Marshall Inquiry is a Royal Commission of Inquiry initiated in September of 1987 to investigate the wrongful conviction and imprisonment of Donald Marshall Jr. for the 1971 death of Sandy Seale in Sydney Nova Scotia. Marshall, a Micmac (Micmac is a member of an Algonquian people of the Maritime Provinces and Newfoundland in Canada), spent 11 years in prison before he was found to be innocent. Donald Marshall Jr. spent 11 years in jail for a murder he did not commit. When he was finally acquitted, the appeal court still called him the author of his own misfortune. Today, after a fight lasting almost two decades, Marshall's name is finally cleared. The same cannot be said for the police, prosecutors and judges who wrongfully convicted the Mi'kmaq man. A 16,000-page royal commission report accuses them of racism, incompetence and miscarriage of justice at every turn.
MARSHALL INQUIRY: TEN
Howard Epstein - January 26, 2000
Halifax - NDP Justice critic Howard Epstein said today the provincial justice system still has a long way to go to establish the fairness and equality recommended by the Marshall Inquiry ten years ago.

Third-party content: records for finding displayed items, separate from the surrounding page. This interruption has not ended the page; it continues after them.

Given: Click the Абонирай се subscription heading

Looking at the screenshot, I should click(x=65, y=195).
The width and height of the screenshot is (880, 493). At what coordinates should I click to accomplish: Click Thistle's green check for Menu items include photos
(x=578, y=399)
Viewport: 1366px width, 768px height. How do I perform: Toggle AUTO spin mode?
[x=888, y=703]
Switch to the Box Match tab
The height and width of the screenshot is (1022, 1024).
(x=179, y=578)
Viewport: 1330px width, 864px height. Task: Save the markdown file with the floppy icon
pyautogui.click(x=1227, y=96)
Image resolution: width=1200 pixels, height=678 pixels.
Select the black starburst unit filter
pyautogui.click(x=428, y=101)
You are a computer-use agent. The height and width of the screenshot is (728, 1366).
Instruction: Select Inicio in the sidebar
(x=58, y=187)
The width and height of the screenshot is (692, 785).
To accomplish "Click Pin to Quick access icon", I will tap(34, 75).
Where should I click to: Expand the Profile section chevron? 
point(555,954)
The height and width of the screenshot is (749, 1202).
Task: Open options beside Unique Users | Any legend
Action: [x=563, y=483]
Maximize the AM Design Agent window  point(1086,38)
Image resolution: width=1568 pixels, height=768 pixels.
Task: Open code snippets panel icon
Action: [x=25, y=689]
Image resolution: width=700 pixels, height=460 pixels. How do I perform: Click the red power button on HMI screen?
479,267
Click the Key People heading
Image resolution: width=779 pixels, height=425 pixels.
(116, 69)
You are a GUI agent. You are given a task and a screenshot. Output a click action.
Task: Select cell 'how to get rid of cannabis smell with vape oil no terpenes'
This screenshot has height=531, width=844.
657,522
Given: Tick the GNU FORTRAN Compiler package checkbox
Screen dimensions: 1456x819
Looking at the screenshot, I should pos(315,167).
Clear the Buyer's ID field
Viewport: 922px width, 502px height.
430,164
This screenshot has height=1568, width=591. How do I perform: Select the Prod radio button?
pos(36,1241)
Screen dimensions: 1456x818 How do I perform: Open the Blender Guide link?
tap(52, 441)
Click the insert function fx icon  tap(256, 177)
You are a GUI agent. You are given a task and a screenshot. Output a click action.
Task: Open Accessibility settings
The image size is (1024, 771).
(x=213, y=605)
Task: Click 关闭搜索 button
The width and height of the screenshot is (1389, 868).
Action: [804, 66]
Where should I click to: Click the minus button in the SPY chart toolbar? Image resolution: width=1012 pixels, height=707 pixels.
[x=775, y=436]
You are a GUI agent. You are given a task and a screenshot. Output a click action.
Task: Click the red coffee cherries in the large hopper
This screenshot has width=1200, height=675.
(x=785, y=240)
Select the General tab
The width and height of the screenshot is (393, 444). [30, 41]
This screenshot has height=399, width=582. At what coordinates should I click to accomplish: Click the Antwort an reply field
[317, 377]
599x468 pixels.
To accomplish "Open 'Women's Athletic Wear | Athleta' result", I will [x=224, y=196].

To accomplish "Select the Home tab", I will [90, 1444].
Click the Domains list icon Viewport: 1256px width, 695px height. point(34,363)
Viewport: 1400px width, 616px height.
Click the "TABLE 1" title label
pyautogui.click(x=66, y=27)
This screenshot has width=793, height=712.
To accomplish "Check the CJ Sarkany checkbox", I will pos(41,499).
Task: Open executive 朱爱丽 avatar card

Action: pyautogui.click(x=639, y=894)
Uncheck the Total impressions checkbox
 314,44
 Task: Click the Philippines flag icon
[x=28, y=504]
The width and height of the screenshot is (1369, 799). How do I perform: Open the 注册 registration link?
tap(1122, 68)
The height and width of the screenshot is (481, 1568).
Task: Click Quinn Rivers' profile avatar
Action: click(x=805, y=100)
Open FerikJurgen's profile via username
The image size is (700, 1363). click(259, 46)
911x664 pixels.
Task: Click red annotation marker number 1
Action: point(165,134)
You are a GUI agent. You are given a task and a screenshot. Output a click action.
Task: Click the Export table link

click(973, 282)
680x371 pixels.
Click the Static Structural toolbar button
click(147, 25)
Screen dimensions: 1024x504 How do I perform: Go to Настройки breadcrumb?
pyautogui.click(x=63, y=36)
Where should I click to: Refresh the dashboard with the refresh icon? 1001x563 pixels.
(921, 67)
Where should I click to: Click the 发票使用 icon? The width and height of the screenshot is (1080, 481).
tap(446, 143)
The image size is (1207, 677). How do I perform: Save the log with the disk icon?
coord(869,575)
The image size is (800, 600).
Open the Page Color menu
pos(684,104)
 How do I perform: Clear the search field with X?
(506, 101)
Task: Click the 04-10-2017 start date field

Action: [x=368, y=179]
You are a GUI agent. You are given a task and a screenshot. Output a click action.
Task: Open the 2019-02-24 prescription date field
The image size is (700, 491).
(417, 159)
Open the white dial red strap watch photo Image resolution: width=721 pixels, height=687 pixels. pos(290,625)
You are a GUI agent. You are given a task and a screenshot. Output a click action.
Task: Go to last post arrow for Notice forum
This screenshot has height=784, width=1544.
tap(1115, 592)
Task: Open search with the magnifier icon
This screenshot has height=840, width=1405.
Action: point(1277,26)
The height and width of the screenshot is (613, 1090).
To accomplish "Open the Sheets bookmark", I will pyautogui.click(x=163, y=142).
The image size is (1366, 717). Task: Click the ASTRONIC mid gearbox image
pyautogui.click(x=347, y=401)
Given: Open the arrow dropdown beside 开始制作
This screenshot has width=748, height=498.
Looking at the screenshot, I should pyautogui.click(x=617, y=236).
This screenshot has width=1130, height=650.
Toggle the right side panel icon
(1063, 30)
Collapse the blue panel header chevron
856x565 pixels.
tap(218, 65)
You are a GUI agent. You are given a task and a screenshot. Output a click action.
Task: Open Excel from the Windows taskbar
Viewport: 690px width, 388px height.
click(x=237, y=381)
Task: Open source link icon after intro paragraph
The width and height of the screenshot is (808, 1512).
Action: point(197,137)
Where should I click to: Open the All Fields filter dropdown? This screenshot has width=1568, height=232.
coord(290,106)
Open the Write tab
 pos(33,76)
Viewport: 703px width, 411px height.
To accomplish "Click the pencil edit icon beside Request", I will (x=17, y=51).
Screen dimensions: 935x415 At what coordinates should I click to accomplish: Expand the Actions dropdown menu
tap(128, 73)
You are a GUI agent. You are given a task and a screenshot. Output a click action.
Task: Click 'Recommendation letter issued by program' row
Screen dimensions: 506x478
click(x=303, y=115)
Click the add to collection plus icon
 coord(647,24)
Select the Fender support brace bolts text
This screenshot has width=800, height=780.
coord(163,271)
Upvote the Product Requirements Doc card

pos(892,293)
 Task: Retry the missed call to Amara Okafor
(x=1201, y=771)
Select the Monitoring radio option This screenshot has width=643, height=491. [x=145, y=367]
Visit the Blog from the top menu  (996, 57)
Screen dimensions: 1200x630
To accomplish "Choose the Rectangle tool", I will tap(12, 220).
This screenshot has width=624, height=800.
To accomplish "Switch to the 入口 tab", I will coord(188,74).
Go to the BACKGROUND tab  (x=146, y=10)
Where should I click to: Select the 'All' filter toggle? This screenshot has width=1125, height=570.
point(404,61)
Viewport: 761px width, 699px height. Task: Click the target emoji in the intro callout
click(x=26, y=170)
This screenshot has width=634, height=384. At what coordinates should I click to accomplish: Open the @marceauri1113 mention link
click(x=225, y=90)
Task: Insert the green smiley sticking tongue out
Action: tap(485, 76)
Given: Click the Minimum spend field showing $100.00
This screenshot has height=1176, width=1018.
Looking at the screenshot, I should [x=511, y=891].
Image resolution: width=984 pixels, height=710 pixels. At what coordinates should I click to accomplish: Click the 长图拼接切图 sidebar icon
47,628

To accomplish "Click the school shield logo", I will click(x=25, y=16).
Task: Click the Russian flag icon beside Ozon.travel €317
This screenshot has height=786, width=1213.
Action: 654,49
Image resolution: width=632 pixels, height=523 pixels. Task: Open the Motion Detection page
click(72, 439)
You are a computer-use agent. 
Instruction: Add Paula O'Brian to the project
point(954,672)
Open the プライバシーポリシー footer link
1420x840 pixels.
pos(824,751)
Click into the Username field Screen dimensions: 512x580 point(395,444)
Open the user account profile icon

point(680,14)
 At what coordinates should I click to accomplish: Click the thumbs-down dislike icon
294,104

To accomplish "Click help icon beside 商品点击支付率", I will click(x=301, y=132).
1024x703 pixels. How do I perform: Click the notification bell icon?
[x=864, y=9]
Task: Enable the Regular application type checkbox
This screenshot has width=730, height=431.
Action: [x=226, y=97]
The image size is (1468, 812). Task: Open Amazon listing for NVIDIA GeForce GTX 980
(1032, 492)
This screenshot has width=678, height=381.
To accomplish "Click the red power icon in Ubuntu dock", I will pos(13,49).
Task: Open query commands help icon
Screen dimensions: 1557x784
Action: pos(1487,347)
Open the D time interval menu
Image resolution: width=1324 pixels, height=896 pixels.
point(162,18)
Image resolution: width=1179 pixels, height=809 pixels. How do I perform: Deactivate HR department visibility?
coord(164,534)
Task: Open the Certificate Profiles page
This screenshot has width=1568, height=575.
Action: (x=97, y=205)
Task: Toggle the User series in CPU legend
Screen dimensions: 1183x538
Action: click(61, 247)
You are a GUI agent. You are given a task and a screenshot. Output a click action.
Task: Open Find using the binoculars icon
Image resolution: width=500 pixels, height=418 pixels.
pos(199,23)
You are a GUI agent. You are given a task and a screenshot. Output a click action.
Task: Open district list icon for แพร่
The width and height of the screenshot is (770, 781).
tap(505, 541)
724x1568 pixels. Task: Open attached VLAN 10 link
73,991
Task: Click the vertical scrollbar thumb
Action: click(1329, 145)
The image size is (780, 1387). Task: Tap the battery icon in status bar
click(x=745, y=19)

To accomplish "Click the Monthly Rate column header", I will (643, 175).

Today is the tenth anniversary of the report of the Marshall Inquiry and there is still much work to do, Epstein said.
Epstein said Justice Minister
Michael Baker would send a signal of his government's commitment to the principles of the
Marshall report by promising now to enforce the hiring guidelines being developed by a
committee examining the minority hiring practices of Halifax law firms.
Last fall Mr. Baker said his government would not require law firms gaining government contracts to open their doors to graduates of Dalhousie's Aboriginal Black and Mi' kmaq law program, a program that grew out of the Marshall Inquiry report.
Epstein called the Marshall Inquiry and report an event of national importance.
It eliminated the province's two-tier justice system and went a long way toward creating a fair and equal system.